According to security firm Symantec, an Android app that found itself in the hands of Chinese hackers is hijacking infected smartphones and charging clueless owners. The free app is called Steamy Window, which was modified with a backdoor Trojan added to its code. It was then rereleased to unapproved third-party app vendors, where it’s been picked up by Android owners and since then wreaking havoc on their texting bills.
The original Steamy Windows app, which is free in the legitimate Android marketplace, is nothing more than a phone functionality game. It appears to cover your screen in steam that you can “wipe off” with the touch of a finger. The malware-infected version, Symantec notes, will ask users for significantly more permissions during installation.

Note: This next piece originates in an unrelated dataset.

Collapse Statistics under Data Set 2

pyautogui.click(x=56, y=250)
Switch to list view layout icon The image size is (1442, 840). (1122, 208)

Symantec principle security response manager Vikram Thakur says this isn’t an unsophisticated operation either. “This one stands out,” he tells Computer World. “It’s pretty comprehensive in what it’s doing.” Thakur says the app is capable of installing various applications as well as hijacking a user’s browser and texting client. Sending the discreet texts is how the hackers are simultaneously profiting and running unsuspecting users’ bills up. According to Thakur, it continuously sends SMS texts and also prevents users from knowing they’ve run over their allotted text amount. Android.Pjapps (as it’s been labeled) can also block texts, so any queries from contacts you’re spamming could be deleted without you being any the wiser.
This very well could only be the beginning for mobile malware of this nature. The code is apparently easy to tack onto to other apps, and according to Thakur this type of app hack “seems to be ramping up” over the last several months. Of course, he points out that Android is particularly susceptible to this type of activity since phone owners can access and use apps from outside app stores.